As soon as she said this, the boy blushed & agreed – both to the complement and the right guess.
However, immediately he added that he didn’t always like it. Kristine’s instinct was right. She said that he would be good with energetic roles but he would also be wonderful with playing the role of a gentle young boy. I don’t know how he felt – but I knew Kristine had given him a gift. A gift suited to him. A gift he embraced when he next went on floor. Whenever he forgets his gift, Kristine reminds him – and there he is on floor – “a young handsome gentle lovely boy.”
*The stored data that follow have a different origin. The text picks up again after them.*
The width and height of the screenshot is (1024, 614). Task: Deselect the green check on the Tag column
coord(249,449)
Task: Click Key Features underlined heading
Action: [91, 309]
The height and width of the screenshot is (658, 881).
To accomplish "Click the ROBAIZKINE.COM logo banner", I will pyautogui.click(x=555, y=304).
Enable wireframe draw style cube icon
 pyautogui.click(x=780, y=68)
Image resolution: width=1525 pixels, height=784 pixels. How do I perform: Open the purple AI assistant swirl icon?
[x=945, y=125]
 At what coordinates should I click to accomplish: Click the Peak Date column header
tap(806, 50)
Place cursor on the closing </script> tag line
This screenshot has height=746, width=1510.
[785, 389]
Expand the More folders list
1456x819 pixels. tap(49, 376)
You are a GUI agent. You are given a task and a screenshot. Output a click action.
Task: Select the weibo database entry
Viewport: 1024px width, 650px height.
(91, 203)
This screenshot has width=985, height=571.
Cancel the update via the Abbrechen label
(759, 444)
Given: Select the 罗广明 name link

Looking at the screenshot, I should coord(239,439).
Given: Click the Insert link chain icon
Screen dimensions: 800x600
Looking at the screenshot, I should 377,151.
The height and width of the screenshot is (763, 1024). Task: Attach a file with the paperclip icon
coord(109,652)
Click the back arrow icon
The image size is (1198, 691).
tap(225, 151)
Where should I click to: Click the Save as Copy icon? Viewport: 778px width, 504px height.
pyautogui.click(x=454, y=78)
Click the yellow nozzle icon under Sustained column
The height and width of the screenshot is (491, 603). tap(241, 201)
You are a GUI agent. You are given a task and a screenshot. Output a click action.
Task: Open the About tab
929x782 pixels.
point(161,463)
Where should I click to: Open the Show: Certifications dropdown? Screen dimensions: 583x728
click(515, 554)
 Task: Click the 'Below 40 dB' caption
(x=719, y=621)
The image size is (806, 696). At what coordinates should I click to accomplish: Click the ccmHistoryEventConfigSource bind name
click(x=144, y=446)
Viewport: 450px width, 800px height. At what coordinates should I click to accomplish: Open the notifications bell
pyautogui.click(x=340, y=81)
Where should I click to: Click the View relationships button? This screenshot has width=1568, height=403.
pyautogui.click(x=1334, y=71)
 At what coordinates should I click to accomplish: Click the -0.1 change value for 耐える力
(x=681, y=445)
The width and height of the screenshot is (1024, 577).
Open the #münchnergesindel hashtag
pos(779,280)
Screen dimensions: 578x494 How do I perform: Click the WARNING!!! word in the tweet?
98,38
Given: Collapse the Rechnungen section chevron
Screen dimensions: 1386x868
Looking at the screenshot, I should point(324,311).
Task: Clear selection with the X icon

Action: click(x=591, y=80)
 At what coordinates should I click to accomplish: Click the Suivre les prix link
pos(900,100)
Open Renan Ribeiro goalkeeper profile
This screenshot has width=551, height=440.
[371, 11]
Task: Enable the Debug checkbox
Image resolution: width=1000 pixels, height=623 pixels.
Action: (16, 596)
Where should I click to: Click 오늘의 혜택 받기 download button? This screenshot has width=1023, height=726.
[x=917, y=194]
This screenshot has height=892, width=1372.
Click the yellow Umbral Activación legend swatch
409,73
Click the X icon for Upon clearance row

During the past couple of days, lots of big words have been abandoned & only the pleasure to play has been focused on. Through insights, improvisations & play, the participants have been playing the game Kristine think they might like.
Which has opened doors for the participants.
And a window for me.”
Neha Nahata – Observer

“Inevitably my reflection on this fascinating week so far is to some extent reflecting also on my experience of having been part of the Actor/Director Laboratory in November. This week is a great opportunity to re-visit Kristine’s approach and work through the process by engaging in a whole five days of playing and exploring, this time with a different and smaller group, and therefore in a more detailed way. I’m finding it really helpful to clarify and go deeper into things that came up during that week, and to further develop and consolidate my understanding through doing and observing in this context. By actually working through these processes again in an intensive way, it is helping me to marry what I learnt during the Actor/Director Lab with what I had learnt before then, have learnt since, and am learning now. As well as developing my own process, it’s so interesting to watch and be part of the development of each actor in a more sustained way than was possible during the Lab. The Lab was equally fascinating but a whole different experience, not least because of the dynamic of seeing and being part of Kristine working with the directors.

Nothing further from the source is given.